In this study, MoS2/g-C3N4 heterojunction photocatalysts were fabricated in order to treat ammonia–nitrogen wastewater resulting from the production of ternary cathode material precursors used in the manufacture of lithium-ion batteries. The catalysts were characterized by scanning electron microscopy (SEM), X-ray diffraction (XRD), N2 adsorption–desorption test, UV–Vis diffuse reflectance spectra (UV–Vis DRS), Fourier-transform infrared spectroscopy (FT-IR Nicolet 6700), energy dispersive X-ray spectroscopy (EDS), and X-ray photoelectron spectroscopy (XPS). The catalytic efficiency of the catalysts on ammonia–nitrogen and Ni/Co ammonia complexes in the wastewater was investigated by varying MoS2 doping, catalyst dose, adsorption duration, and photocatalysis duration.
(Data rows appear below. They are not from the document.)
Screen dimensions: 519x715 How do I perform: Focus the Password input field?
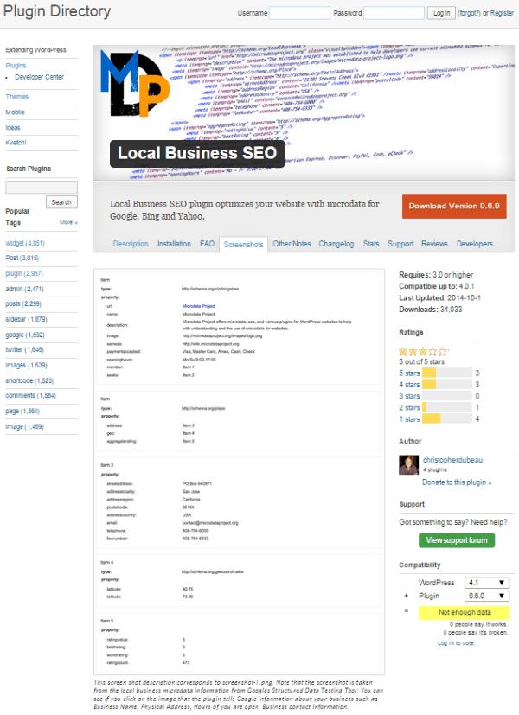point(394,13)
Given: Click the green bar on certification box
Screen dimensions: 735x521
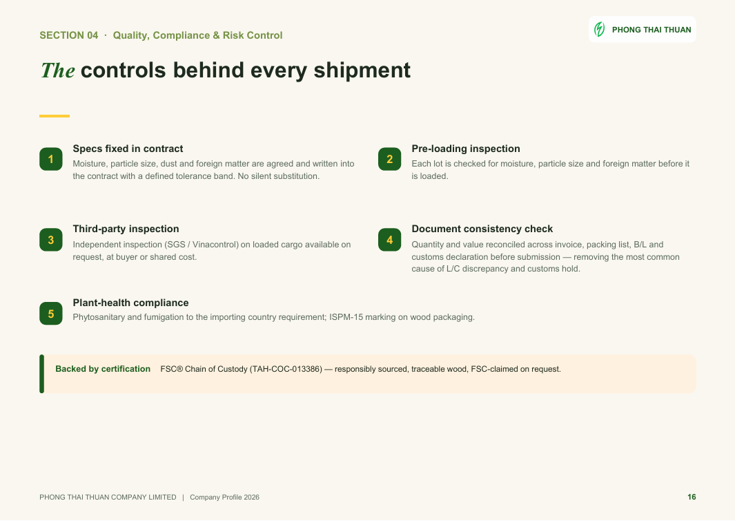Looking at the screenshot, I should point(41,374).
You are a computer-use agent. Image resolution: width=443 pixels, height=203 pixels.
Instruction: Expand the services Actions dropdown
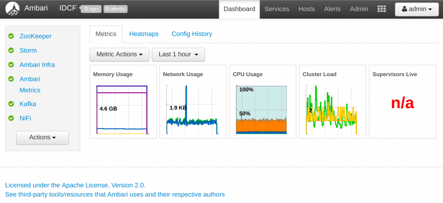coord(42,137)
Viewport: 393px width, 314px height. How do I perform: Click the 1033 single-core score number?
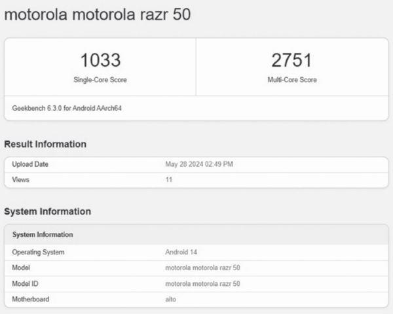[100, 61]
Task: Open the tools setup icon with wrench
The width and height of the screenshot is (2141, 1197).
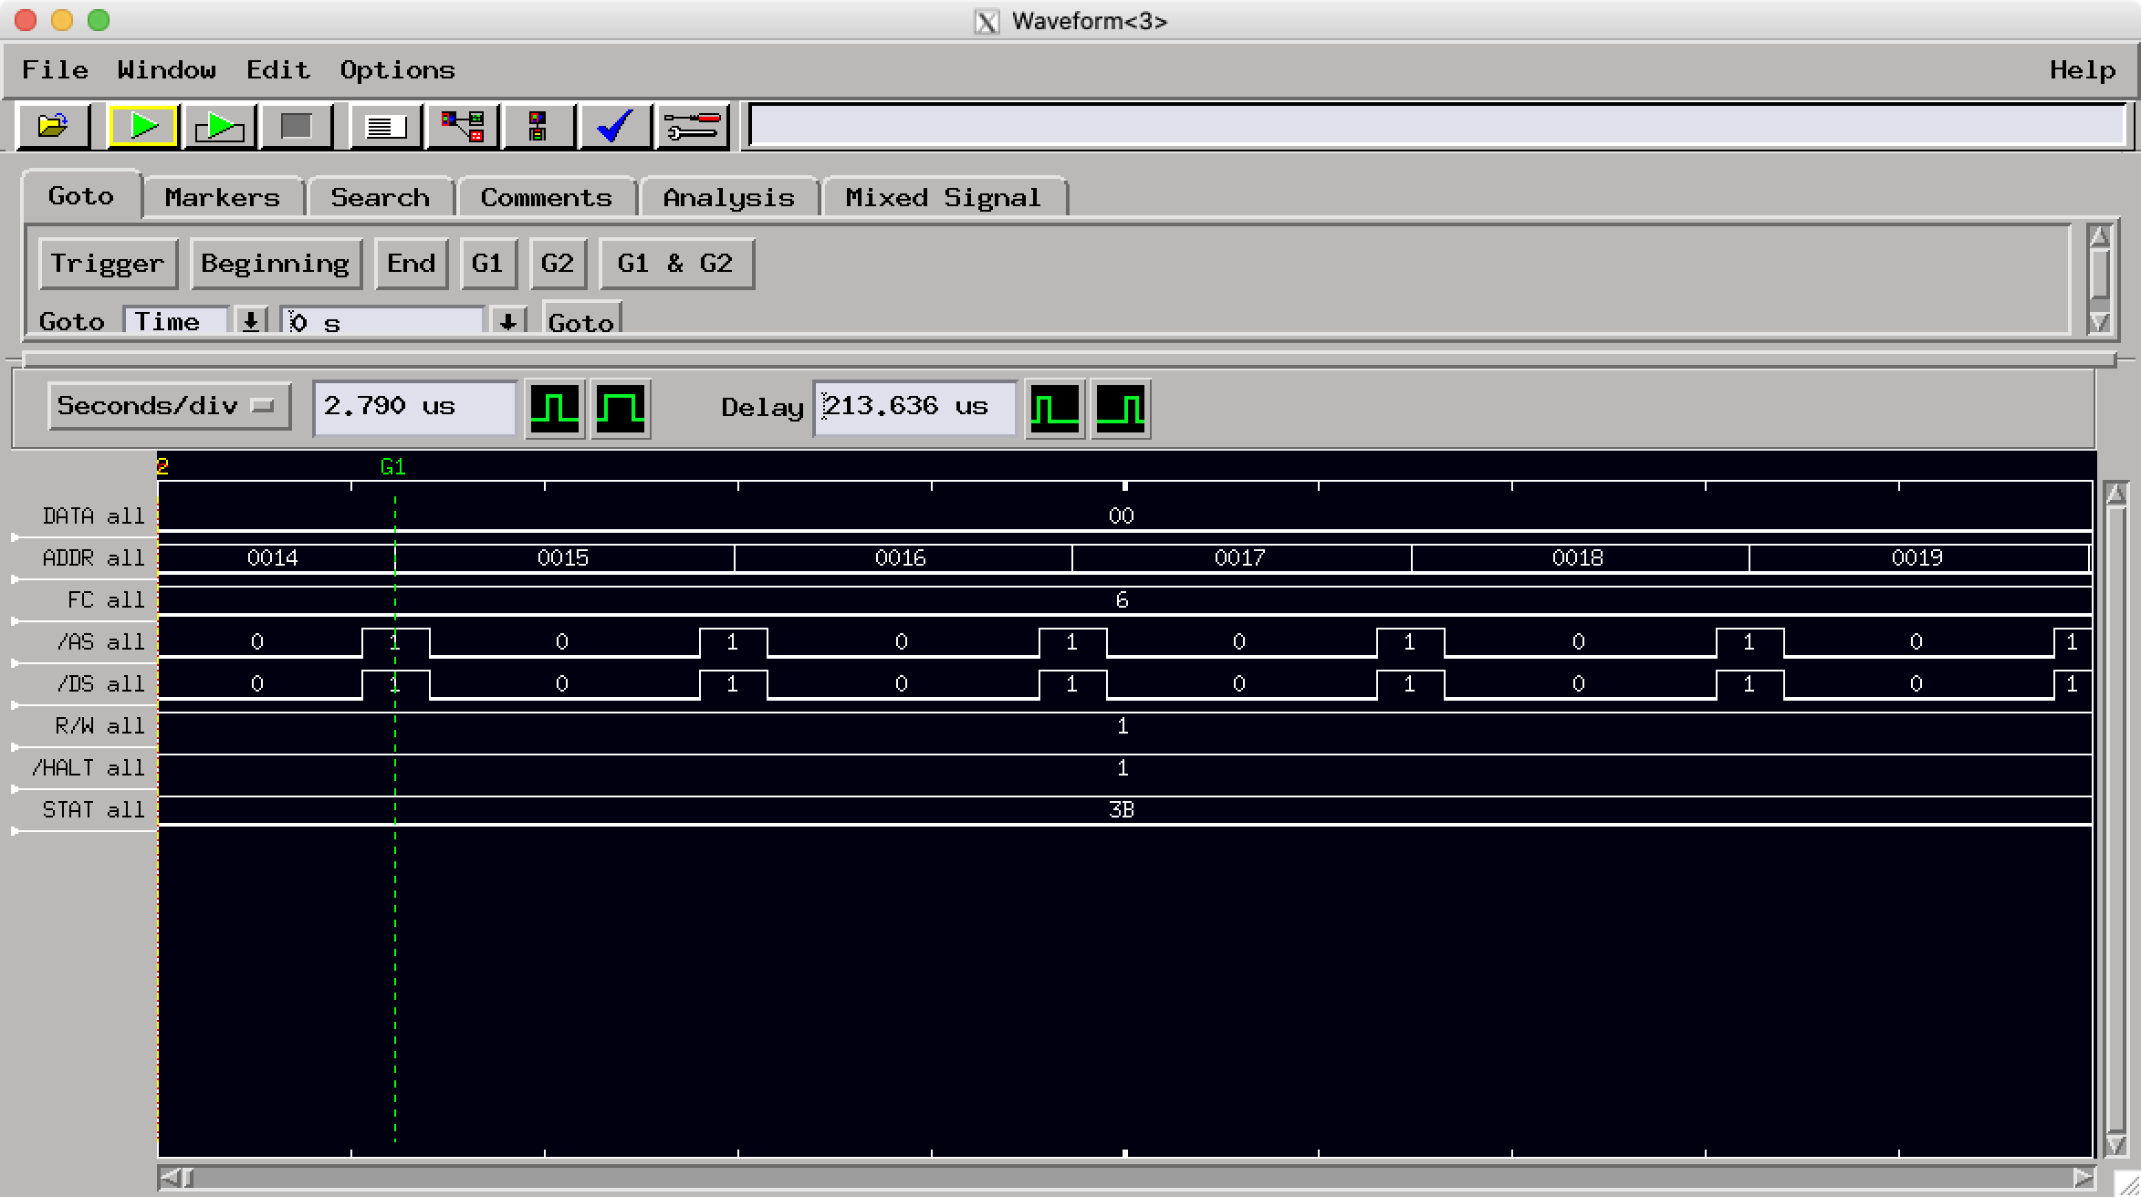Action: (x=692, y=126)
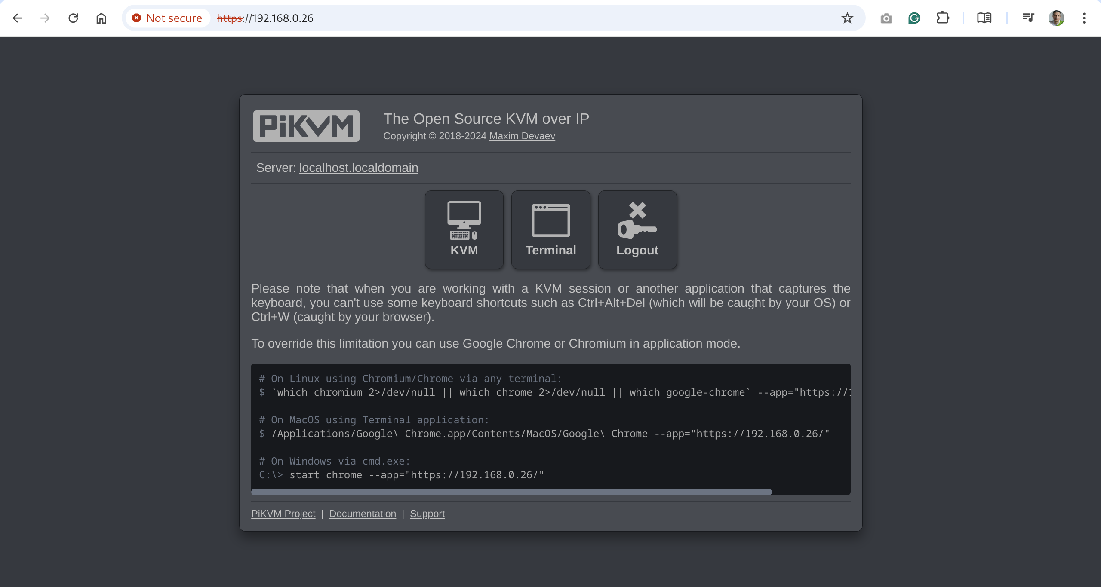Screen dimensions: 1101x587
Task: Launch the Terminal web console
Action: click(551, 229)

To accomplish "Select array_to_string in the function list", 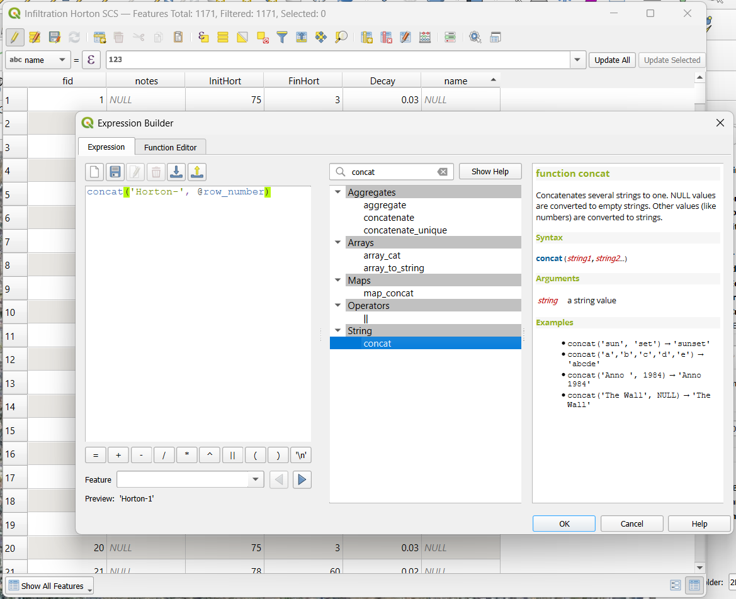I will (393, 268).
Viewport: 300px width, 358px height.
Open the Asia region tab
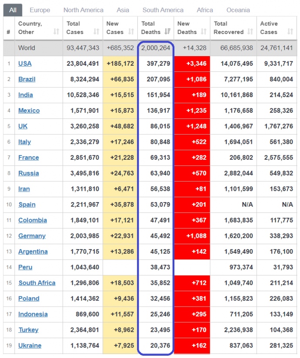123,10
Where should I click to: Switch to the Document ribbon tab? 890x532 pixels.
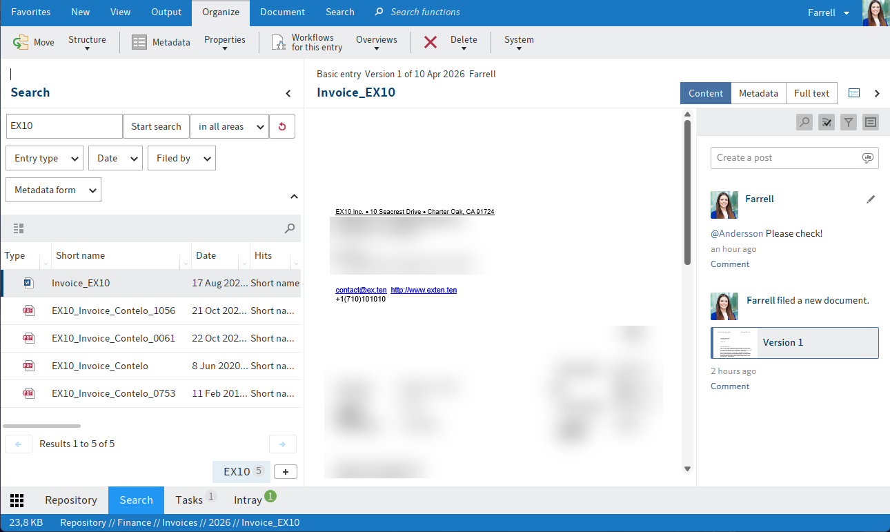click(x=282, y=12)
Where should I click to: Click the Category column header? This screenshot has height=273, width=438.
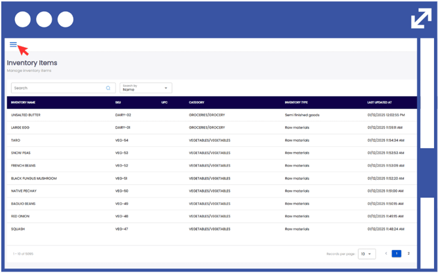click(x=197, y=103)
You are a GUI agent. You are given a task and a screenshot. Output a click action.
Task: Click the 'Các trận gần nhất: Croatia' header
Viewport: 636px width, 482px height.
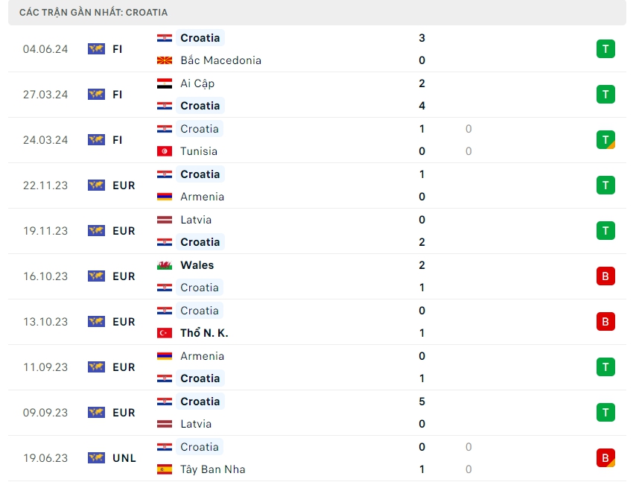point(94,13)
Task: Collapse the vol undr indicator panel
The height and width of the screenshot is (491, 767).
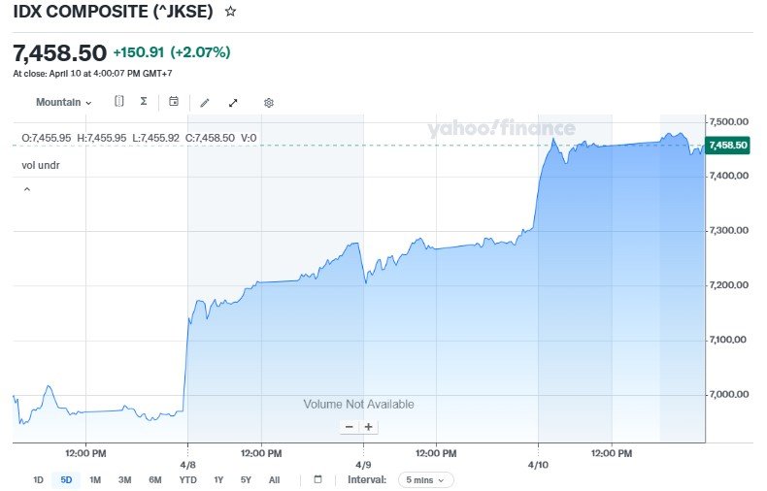Action: pos(26,190)
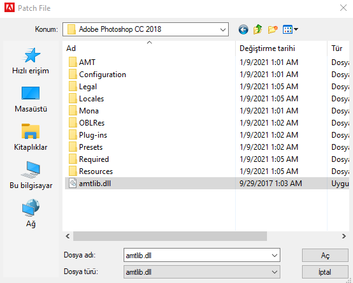The image size is (353, 283).
Task: Sort by Değiştirme tarihi column
Action: [x=281, y=48]
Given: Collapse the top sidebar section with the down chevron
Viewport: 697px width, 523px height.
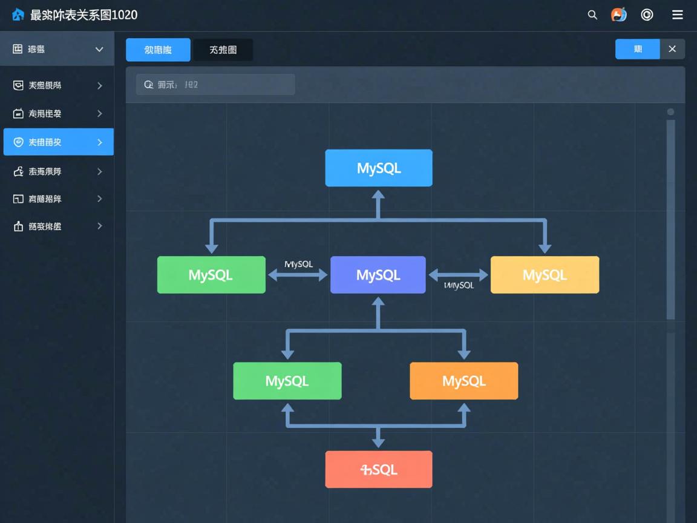Looking at the screenshot, I should point(99,49).
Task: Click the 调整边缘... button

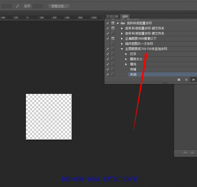Action: 59,6
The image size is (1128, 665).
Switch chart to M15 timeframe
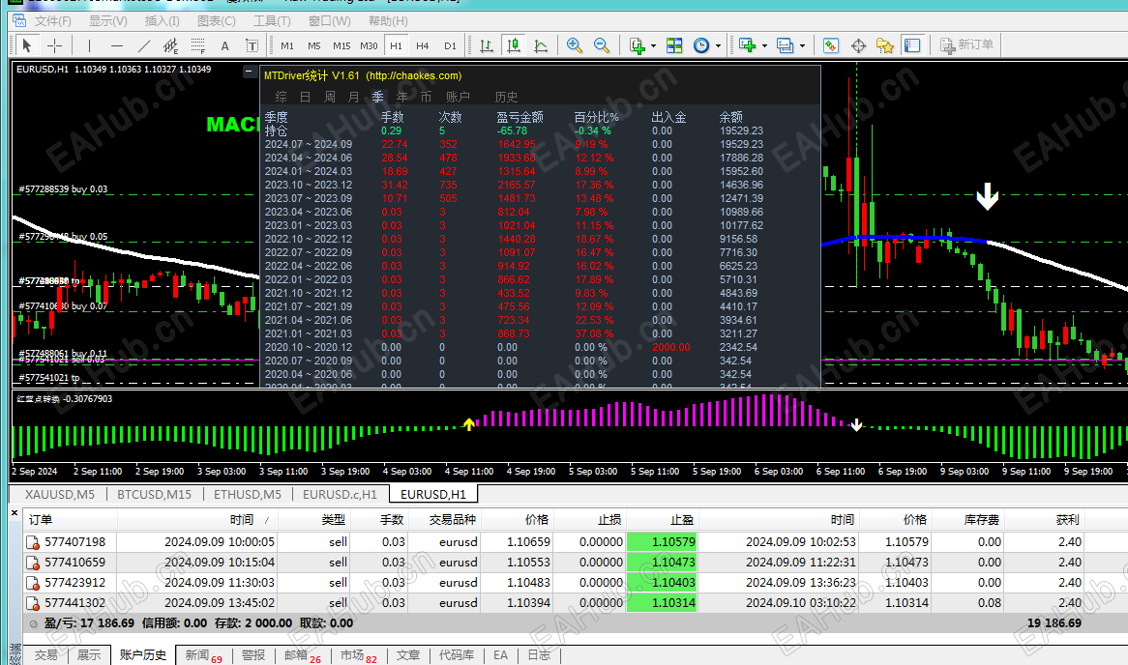pyautogui.click(x=341, y=45)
The results showed 2.0 g/L of MoS2/g-C3N4-1 wt% (photocatalyst with a content of 1 wt% MoS2) has the best photocatalytic efficiency. A degradation efficiency of 87.52 % for ammonia–nitrogen, 98.34 % for nickel and 97.80 % for cobalt was reached after one hour of dark adsorption and four hours of illumination. EDS and XPS analysis revealed that Ni2+/Ni3+ and Co2+/Co3+ were adsorbed from the solution onto the catalyst surface, and that NH4+/NH3 was converted into NO3− and N2.